Das zweite typische Startup-Werkzeug Agile geht zurück auf Methoden der agilen Entwicklung, die Dynamik und Beweglichkeit im Entwicklungsprozess erzeugen. Die Nutzer erhalten eine erste Version der Software sehr früh, anhand ihrer Reaktionen wird sie ausgebaut.

In der täglichen Praxis sind es vor allem zwei Merkmale, die agile Entwicklungsprozesse ausmachen: das Vorgehen in kleinen Schritten und flexibel zusammengestellte Teams. Das Ziel des Projektes wird nur grob definiert, aber nicht vollkommen durchgeplant. Jeder Schritt verwirklicht nur ein Zwischenziel, welches zunächst den Alltagstest bestehen muss. Die praktischen Erfahrungen fließen direkt in den Entwicklungsprozess ein. Das funktioniert nicht nur bei der Entwicklung von Software, sondern lässt sich auf beliebige Projekte übertragen – von der Produktentwicklung bis zur Marketing-Kampagne.

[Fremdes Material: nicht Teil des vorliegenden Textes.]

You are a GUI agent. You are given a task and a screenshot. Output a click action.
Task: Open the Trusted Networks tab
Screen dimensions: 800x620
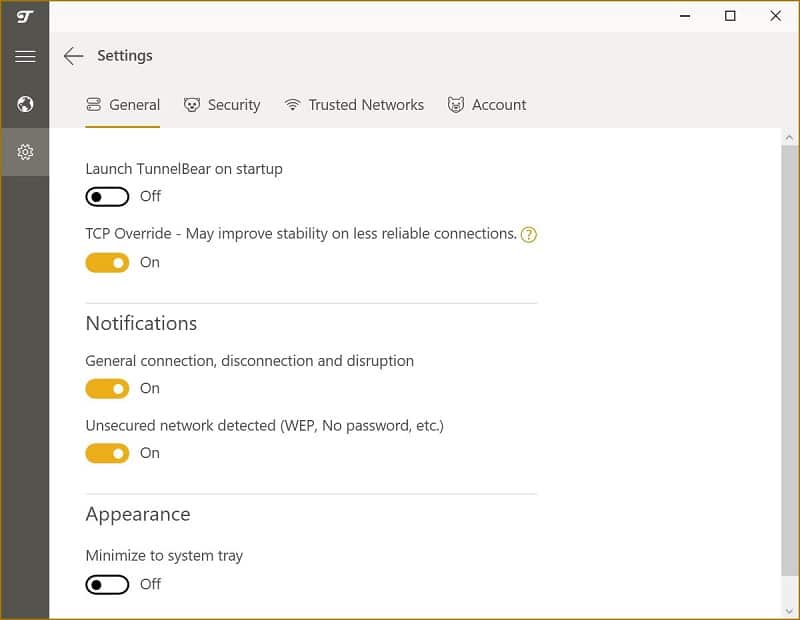pyautogui.click(x=354, y=105)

Das zweite Kernelement sind die Teams. In sogenannten Balanced Teams kommen Mitarbeiter aus den unterschiedlichen Disziplinen zusammen. Neben dem Entwickler sitzen dann beispielsweise UI/UX-Designer und Produkt-Experten. Von Beginn an fließen so die unterschiedliche Kompetenzen, Sichtweisen und Anforderungen ein – das spart spätere Schleifen und bringt dem Produkt starken Praxisbezug. Es ist aber zugleich eine kommunikative Herausforderung. Alle Beteiligten sollen sich intensiv beteiligen. Damit dies nicht in ewigen Meetings endet, gibt es einige Regeln:

  • Die Teammitglieder sind präsent: Auch wenn Meetings nur kurz sind und im Stehen stattfinden, sollten die Teammitglieder anwesend sein. Ob sie dafür im gemeinsamen Büro arbeiten oder sich virtuell zum Beispiel per Videokonferenz dazu schalten, spielt keine Rolle. Wichtig ist es, sich laufend einzubringen, damit der Prozess nicht ins Stocken gerät, weil Meinungen oder Freigaben fehlen.
  • Meetings effektiv gestalten: Eine klare Zielstellung und ein fester Zeitrahmen verhindern, dass Meetings zum Zeitfresser werden. Kurze Stand-up-Meetings, um ein eben aufgetauchtes Problem direkt zu besprechen oder die gemeinsame Arbeit am Whiteboard sind effektiv und bringen das Projekt direkt voran.
  • Pausen einlegen: Kein Mensch kann von früh bis spät kreativ und leistungsfähig auf höchstem Niveau sein. Mittagspausen oder Entspannung am Tischkicker sollten bewusst zum Arbeitsalltag gehören.
  • Feierabend machen: Das Enterprise-Software Start-up Pivotal, das andere Unternehmen in Sachen innovative Entwicklungsmethoden berät, hat darüber hinaus ein klares Zeitschema entwickelt. Der offizielle Arbeitsbeginn bei Pivotal ist 9:06 Uhr. Dahinter steckt ein einfacher psychologischer Trick: Bei einem Tagesstart um neun Uhr fühlt sich jeder, der eine Minute später eintrifft, schon gehetzt. Außerdem gibt es keine Endlos-Arbeitstage, die ohnehin ineffizient und fehlerträchtig sind. Punkt 18 Uhr ist bei Pivotal Schluss. Die praktischen Erfahrungen zeigen: Die Mitarbeiter sind effizienter und zufriedener, sie arbeiten extrem konzentriert.
  • Anfragen abfangen: Management, Kunden oder andere mittelbar am Projekt Beteiligte haben immer wieder Anfragen, die beantwortet werden müssen. Das ist richtig und notwendig, unterbricht aber auch die Arbeit. Warum nicht ein Teammitglied benennen, das Anrufe, E-Mails und ähnliches abfängt und bearbeitet? Dann können sich alle anderen auf ihre Arbeit konzentrieren. Diese Aufgabe sollte aber im Team rotieren.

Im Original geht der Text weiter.